What is the "Least Restrictive Environment"? The answer might surprise you.

Least Restrictive Environment (LRE) is a contested topics among parents and schools in special education. Can a student's individual LRE change as their needs change?

The simple answer to this is, no. The least restrictive environment is defined in IDEA (the law governing special education) as the general education classroom. Always. The goal for all students receiving special education services is to be educated "to the maximum extent possible" with their non disabled peers. By this logic, being in a self contained classroom is not meeting LRE. LRE actually is on a continuum. The graphic below illustrates LRE

Students can move up and down the continuum as their needs change. But a self contained classroom is not "least" restrictive, even if a student needs that level of environment.

What really changes when a student needs more or less intensity, is their version of FAPE (free and appropriate public education). In particular, the "A", as in, appropriate, can change fluidly and even rapidly.

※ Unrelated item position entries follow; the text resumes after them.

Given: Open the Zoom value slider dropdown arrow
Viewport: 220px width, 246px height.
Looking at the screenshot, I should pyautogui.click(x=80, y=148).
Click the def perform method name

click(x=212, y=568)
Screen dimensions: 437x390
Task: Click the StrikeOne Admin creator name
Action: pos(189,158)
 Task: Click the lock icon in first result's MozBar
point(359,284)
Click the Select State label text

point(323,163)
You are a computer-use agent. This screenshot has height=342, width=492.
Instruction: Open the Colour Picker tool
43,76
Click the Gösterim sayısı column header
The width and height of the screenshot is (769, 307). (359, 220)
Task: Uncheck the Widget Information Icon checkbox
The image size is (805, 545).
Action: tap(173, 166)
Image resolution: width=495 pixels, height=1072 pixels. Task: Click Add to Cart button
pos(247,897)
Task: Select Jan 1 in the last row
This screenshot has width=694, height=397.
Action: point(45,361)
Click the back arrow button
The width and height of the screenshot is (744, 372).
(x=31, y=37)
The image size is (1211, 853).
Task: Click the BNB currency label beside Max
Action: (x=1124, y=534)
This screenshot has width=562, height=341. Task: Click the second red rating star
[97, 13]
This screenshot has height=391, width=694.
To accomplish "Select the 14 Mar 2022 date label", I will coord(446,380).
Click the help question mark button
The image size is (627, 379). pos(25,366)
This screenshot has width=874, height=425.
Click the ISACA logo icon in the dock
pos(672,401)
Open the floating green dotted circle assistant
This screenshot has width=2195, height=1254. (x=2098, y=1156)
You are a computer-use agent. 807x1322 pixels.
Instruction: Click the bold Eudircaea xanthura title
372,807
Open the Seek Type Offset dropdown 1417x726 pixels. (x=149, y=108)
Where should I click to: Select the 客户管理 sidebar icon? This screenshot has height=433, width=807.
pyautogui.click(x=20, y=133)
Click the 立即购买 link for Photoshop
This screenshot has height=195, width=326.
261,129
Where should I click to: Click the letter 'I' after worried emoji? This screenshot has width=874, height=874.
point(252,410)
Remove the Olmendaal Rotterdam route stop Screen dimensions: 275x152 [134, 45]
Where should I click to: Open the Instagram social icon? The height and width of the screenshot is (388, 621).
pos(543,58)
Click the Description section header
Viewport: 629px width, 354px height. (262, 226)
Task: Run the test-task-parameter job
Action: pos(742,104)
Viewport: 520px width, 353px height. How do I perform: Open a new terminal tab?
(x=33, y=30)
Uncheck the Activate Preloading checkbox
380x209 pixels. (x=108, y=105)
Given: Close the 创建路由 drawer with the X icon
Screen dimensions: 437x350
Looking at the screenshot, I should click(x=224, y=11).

A student's version of a FAPE might be pull out or push in services in a general ed classroom, or it might be a resource room, or it might be a self contained class. But the goal is always to get them educated with non disabled peers as much as possible. Every student with disabilities should spend at least some of the school day in class or activities with non disabled peers. School districts actually measure this as a metric to the US Department of Education. Therefore, in order to be compliant with IDEA, schools need to meet LRE as much as possible, and try to move disabled students down the continuum via supplementary aids and services, related services, etc.